I'm wondering if the same theorem is true in the hyperbolic plane (for concreteness, let's assume the Poincaré disk model). My understanding is that if the analogue of Radon's theorem is true in this setting, then Helly follows axiomatically.
Radon's theorem in the Euclidean plane asserts that given any four points $x_1, \dots, x_4$, there is a partition into two nonempty subsets such that the convex hulls intersect. The proof I know uses the affine structure on the Euclidean plane and so doesn't seem to port directly into hyperbolic space. On the other hand, I can verify that the Radon property holds for all the collections of four points I've looked at... 
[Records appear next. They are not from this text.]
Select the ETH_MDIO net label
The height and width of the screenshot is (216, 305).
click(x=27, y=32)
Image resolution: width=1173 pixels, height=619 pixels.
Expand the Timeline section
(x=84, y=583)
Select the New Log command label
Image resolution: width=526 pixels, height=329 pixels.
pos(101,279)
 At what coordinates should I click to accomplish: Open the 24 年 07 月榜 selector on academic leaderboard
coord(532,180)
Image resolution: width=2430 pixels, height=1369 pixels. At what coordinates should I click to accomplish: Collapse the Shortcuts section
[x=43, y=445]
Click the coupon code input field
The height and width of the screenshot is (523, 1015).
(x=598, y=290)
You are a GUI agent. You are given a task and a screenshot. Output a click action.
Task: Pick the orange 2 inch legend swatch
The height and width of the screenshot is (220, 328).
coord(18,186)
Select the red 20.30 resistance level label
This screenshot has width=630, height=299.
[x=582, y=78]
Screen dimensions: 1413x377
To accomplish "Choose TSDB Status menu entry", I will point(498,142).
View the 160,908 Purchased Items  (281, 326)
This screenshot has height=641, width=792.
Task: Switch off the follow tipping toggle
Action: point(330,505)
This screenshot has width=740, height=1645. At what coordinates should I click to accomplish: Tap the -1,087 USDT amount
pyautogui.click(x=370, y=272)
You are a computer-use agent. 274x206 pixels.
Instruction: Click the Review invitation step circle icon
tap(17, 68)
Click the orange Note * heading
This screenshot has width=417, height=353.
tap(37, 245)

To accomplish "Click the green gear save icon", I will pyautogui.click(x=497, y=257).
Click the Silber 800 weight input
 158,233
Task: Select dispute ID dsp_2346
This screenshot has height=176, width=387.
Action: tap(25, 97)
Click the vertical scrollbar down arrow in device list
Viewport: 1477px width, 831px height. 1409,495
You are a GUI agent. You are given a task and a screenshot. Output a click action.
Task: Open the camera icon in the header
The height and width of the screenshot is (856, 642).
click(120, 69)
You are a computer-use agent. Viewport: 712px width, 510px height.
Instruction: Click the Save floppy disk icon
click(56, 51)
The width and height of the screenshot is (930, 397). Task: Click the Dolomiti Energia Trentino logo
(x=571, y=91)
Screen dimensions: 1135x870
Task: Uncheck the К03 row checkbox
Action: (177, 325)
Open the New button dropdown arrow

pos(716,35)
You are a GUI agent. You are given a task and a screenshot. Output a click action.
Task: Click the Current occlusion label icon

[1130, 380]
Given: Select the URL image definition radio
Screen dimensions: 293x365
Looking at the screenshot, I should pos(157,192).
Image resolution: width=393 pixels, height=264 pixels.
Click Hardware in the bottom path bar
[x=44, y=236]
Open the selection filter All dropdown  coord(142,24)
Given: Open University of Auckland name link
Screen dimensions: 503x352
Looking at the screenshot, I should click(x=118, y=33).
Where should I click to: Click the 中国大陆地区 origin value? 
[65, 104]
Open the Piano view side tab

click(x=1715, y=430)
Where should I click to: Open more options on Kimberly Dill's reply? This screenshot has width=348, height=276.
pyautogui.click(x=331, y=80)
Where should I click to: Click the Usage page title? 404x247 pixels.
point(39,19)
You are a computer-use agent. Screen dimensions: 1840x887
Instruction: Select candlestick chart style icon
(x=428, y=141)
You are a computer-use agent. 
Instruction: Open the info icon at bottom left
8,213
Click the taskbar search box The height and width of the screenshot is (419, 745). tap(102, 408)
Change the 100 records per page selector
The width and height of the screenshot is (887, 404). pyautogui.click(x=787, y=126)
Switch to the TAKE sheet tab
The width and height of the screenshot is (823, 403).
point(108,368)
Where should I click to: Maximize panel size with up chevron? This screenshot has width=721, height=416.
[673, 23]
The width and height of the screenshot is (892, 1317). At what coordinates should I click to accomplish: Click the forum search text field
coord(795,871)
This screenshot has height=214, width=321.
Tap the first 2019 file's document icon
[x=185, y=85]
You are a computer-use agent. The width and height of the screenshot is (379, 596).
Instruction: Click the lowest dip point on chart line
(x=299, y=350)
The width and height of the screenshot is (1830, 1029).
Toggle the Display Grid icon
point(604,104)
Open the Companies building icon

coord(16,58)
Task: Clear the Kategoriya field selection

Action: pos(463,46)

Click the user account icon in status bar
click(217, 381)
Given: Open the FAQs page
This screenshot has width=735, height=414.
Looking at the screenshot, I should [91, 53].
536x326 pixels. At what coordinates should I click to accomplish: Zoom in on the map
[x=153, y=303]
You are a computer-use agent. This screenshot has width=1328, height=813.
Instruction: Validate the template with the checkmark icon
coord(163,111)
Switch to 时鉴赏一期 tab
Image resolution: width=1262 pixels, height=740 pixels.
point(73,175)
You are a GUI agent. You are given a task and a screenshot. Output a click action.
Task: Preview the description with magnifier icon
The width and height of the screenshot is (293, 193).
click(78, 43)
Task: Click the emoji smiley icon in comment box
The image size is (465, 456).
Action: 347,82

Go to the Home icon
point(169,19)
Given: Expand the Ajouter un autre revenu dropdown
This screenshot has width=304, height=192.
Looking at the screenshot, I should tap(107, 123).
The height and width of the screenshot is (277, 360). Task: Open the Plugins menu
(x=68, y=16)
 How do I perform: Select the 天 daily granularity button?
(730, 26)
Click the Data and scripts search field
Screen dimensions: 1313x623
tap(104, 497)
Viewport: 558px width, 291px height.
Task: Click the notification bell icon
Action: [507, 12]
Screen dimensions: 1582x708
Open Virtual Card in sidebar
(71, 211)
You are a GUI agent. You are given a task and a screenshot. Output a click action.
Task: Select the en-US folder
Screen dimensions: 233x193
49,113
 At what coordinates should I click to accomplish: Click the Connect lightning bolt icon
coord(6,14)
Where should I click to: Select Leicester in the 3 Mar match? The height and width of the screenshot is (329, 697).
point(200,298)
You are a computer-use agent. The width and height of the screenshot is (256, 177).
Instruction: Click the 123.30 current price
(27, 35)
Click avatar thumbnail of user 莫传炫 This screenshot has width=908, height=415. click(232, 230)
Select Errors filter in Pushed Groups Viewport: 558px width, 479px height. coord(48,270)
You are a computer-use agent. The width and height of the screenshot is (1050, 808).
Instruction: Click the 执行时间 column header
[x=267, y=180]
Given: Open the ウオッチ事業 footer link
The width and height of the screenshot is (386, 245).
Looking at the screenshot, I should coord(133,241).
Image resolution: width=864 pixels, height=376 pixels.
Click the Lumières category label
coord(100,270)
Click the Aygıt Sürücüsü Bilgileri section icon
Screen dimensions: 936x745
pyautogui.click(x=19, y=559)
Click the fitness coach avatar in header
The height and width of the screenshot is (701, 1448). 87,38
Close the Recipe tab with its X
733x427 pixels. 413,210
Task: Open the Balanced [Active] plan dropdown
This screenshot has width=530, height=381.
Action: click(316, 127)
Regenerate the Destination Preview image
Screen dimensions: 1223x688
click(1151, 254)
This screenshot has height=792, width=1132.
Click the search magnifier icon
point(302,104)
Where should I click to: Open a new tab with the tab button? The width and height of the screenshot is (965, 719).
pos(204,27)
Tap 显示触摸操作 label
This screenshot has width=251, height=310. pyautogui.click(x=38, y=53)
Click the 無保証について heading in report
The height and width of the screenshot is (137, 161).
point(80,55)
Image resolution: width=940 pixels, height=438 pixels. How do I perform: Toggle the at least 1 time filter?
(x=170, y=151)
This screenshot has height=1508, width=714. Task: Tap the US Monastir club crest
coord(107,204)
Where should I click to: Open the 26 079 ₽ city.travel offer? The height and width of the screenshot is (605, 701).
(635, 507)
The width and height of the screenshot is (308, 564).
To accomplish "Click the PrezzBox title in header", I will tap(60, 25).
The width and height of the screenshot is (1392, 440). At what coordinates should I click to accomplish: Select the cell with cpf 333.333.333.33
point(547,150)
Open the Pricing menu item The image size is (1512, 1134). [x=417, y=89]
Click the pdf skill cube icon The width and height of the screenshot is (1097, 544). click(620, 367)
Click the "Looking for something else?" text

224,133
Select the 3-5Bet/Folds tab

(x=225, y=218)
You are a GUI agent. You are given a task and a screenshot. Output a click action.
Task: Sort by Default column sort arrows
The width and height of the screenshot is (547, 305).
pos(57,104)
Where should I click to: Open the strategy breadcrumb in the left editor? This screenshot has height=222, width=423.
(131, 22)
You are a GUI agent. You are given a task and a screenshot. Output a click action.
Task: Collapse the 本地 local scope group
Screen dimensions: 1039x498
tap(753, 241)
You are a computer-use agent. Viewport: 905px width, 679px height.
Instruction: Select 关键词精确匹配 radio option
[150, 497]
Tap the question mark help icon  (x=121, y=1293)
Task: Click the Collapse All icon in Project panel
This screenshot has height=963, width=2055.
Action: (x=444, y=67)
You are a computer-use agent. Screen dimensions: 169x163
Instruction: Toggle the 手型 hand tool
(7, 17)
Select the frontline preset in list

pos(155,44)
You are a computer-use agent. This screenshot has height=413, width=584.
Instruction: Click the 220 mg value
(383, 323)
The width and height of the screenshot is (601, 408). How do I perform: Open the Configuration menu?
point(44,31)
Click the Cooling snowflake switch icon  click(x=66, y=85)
 A: The original proof of Helly's theorem was topological and only uses basic homological properties of convex sets.  It generalizes to all sorts of contexts, including the one you are interested in.  Here is a general statement of what it can do.  A homology cell is a topological space whose reduced singular homology is the same as that of a point (this implies in particular that it is nonempty).
Theorem: Let $X$ be a normal topological space such that for some $n \geq 1$, every open set $Y \subset X$ satisfies $H_q(Y)=0$ for $q \geq n$.  Let $X_1,\ldots,X_k$ be a collection of closed homology cells in $X$.  Assume that the intersection of any $r$ of the $X_i$ is nonempty for all $r \leq n+1$ and is a homology cell for $r \leq n$.  Then the intersection of all the $X_i$ is a homology cell (and in particular is nonempty).
A discussion of this with references is in Section 3 of
B. Farb,
Group actions and Helly's theorem,
Adv. Math. 222 (2009), no. 5, 1574–1588. 
A: I don't understand your reference to the model (since the geometry of the hyperbolic plane does not depend on any model), but, in fact, the Beltrami-Klein model demonstrates that any qualitative statement about convex sets in the Euclidean plane holds in the Hyperbolic plane and vice versa, since the model maps convex sets to convex sets.
EDIT This has (almost) absolutely nothing to do with the above, but the topological version of Helly's theorem goes back to at least Debrunner (and it is a Monthly paper, so is human-readable), no need to allude to Farb's paper.